A Dying Cause

Sometimes people have cat problems, and they ask me for help.

Like a woman I worked with who had a cat that had gotten uncontrollable. She was afraid of him. She had gotten him and his brother as small kittens. On the day that they were to be neutered, she was able to crate the brother Tom, but Jerry saw what was going on and he ran. She was never able to catch him again.

Last year she asked me if I would take him. I told her that he would have to be fixed and that he would live outside with the colony. She wanted me to take him inside and hold him like a baby and tell him that I loved him. I told her that there are other cats who are free to come and go, and I don’t restrain any of them. Hold him like a baby? Nope.

Why do people want me to do things that they will not do themselves? I don’t have a magic wand. When she described the cat to me, he sounded wild and feral, and her description scared me. I said no.

Now Jerry had become a large adult cat, and was getting into neighborhood fights. His owner, my work friend, asked me for help. I suggested taking him to be fixed first and foremost.

She didn’t have a crate or a trap. She could not bear the thought of him going into a trap, but she thought her husband could get him into a crate. I loaned her a crate.

It took two days, but her husband got him into a crate.

I transferred him into a trap. He had to be at the Animal Shelter for drop off by 7:45 am or he would miss the transport to the spay/neuter clinic. The particular shelter was 45 minutes away, and then work was another 1/2 hour from there. I had arranged to be late for work, just to drop off this problem cat for someone else who couldn’t resolve the issue, and many times that is the way it is with people that need help. Someone else has to rearrange their life to help another in need.

I was afraid of being late, what with a wild cat in my car and not wanting to be stuck with him for an undetermined amount if time. I was easily 15 minutes early. The gates were open; the building was not. I put the trapped cat on the sidewalk by the door.

This shelter has free roaming cats that are soft ferals. Several went up to the trap to meet Jerry. He just gave me a bad look.

The shelter opened. The paperwork was filled out.

I got a called later that day that Jerry had tested positive for feline HIV. He was euthanized while still sedated for testing.

That evening I had to talk to my friend about feline HIV and that Jerry was deceased. She knew nothing about the disease. There is no vaccine, and it is transmitted through bite wounds like when a cat is fighting or mating.

Good-night, Jerry. You should have had a different ending.

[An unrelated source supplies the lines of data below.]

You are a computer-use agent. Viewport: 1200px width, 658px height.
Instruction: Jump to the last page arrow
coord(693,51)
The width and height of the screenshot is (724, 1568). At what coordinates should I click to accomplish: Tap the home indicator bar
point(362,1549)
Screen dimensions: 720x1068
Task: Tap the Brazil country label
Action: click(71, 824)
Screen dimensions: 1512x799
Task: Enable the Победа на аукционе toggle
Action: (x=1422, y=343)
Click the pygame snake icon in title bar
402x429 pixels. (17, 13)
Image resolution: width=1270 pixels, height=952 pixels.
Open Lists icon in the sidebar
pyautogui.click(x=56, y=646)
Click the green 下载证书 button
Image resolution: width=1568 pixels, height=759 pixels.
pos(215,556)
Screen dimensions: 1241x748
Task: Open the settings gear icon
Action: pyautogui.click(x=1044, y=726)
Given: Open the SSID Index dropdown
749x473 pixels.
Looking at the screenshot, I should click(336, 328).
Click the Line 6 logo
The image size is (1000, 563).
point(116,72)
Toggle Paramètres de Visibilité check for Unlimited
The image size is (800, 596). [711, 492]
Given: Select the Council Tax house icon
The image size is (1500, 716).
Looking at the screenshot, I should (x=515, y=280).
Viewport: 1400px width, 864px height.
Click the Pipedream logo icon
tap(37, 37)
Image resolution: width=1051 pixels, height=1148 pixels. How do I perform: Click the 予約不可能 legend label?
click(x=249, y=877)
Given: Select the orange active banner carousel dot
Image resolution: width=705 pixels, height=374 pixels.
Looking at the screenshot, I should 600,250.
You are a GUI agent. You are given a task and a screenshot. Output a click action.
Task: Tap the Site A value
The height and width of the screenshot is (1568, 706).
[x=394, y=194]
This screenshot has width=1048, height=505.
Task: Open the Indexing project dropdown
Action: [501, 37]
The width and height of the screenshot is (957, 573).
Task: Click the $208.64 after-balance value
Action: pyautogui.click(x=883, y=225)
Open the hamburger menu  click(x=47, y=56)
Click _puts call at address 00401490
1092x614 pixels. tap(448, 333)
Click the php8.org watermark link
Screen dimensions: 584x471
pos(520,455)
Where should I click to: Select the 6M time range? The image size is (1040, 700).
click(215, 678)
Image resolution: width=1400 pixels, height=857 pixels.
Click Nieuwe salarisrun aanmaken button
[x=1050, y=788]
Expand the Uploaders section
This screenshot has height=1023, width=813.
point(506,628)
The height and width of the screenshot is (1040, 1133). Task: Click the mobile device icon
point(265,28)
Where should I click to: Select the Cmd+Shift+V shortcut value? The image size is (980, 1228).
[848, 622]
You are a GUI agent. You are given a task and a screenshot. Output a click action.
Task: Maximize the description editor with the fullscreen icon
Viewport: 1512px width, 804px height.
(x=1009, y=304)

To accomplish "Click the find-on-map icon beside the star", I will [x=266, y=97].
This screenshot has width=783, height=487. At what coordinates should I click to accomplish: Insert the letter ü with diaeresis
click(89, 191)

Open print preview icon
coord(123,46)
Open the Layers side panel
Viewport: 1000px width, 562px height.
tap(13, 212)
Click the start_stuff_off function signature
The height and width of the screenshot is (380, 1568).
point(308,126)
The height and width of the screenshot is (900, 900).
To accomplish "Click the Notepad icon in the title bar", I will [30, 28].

4 Responses to “A Dying Cause”

  1. Luanne Says:

    Ticks me off.


  2. Lenore Says:

    That’s really a pity that they killed him. Didn’t have to. Cats can live quite a long time with FIV (symptom free) probably about as long as an outdoor cat lives and neutering a cat removes most of the reason they get infected fighting, most of the cat fights are over mating. They tests cannot differentiate between the anti-bodies from vaccination against the disease and anti-bodies because of the disease… So sorry you had to go through this for someone who couldn’t deal with it themselves.